Course Dinner, Dressing, lunch, Main Course
Cuisine American, canadian
Keyword brussel sprouts, buddha bowl, chicken, kale, quinoa, sweet potato, yams

Ingredients

  • 1 small yam (sweet potato) peeled and chopped Yams and brussels should be about equal amounts
  • 2 or 3 cups brussel sprouts quartered
  • 3 chicken breasts sliced thin or cubed
  • 2 cups chopped kale
  • salt and pepper to taste
  • 3 tbsp olive oil
  • 1 cup quinoa
  • 2 cups chicken broth (or two cups water and 2 tsp chicken bouillon)
  • 1 tbsp parsley flakes
  • 1/4 cup dried cranberries or raisins optional

Lemon Mustard Dressing

  • 1/3 cup olive oil
  • 3 tbsp dijon mustard
  • 2 tsp maple syrup
  • 1 tsp fresh thyme
  • 2 tbsp lemon juice
  • 1 tbsp white wine vinegar or apple cider vinegar

Garlic Tahini Dressing

  • 1 tbsp tahini paste (sesame paste)
  • 2 tbsp fresh squeezed lemon juice
  • 2 tbsp water
  • 1 garlic clove
  • 1/3 cup avocado oil
  • 2 tbsp soya sauce
  • 1 tsp honey

Instructions

  1. Preheat oven to 425F.

  2. Place quinoa and parsley flakes in pot with chicken broth and bring to a boil. Reduce to simmer and put on a lid. Cook for 15 minutes. Stir with a fork when done and set aside and let cool.

  3. Peel and chop sweet potato and chop brussel sprouts in quarters. Sprinkle 2 tbsps of the olive oil on veggies and salt and pepper to taste. Toss to coat veggies. Put on a parchment paper lined pan.

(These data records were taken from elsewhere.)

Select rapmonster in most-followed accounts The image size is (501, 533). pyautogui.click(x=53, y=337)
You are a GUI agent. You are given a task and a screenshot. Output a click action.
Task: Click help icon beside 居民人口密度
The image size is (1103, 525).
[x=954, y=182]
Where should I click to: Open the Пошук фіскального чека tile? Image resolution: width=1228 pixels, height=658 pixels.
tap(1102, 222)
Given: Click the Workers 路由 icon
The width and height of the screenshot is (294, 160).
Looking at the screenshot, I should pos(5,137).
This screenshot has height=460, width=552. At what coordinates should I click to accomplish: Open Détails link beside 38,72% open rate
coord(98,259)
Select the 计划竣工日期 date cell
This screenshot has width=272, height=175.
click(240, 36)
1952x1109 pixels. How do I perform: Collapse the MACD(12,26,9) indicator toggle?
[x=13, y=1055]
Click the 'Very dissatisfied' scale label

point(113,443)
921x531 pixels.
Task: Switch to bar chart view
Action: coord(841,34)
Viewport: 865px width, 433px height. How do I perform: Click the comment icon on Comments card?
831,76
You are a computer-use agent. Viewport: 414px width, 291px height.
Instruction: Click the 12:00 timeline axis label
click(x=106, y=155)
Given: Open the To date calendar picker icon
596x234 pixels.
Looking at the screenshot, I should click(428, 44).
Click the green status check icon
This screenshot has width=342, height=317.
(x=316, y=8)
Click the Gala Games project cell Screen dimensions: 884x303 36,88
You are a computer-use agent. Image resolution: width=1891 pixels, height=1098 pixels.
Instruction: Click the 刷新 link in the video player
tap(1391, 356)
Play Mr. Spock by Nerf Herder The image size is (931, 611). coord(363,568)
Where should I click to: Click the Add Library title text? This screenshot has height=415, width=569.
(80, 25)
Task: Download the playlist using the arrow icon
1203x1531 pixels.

  4. Cut chicken in long thin strips. Sprinkle 1 tbsp of olive oil and salt and pepper on chicken to taste and toss until evenly coated. Place on a parchment paper lined pan. I put both the chicken and veggies on the same pan. The chicken only takes 20 min to cook and the veggies take about 30 minutes to cook. I just remove the chicken after 20 minutes and let the veggies cook for another 10+ minutes, until they are tender crisp or desired doneness.

  5. Wash and chop kale finely while veggies are cooking. Place in a heat proof bowl. When veggies are finished cooking, put hot veggies on top of kale and mix together. This will help soften and tenderize the kale somewhat, which is nice in the bowl. Set aside and let cool.

  6. Once all the cooked ingredients are done and have cooled (you could have this hot too), assemble in bowl and add desired amount of dressing. A little goes a long way. I really like the addition of the dried cranberries, you may too!

Dressing

  1. For both dressings, simply put the dressing ingredients in a jar and shake until well blended for your two unique dressings. The Garlic Tahini Dressing mixes better with a whisk or in a blender/magic bullet. Overall, I prefer the Garlic Tahini Dressing, but give the Lemon Mustard Dressing a try if you like lemon!!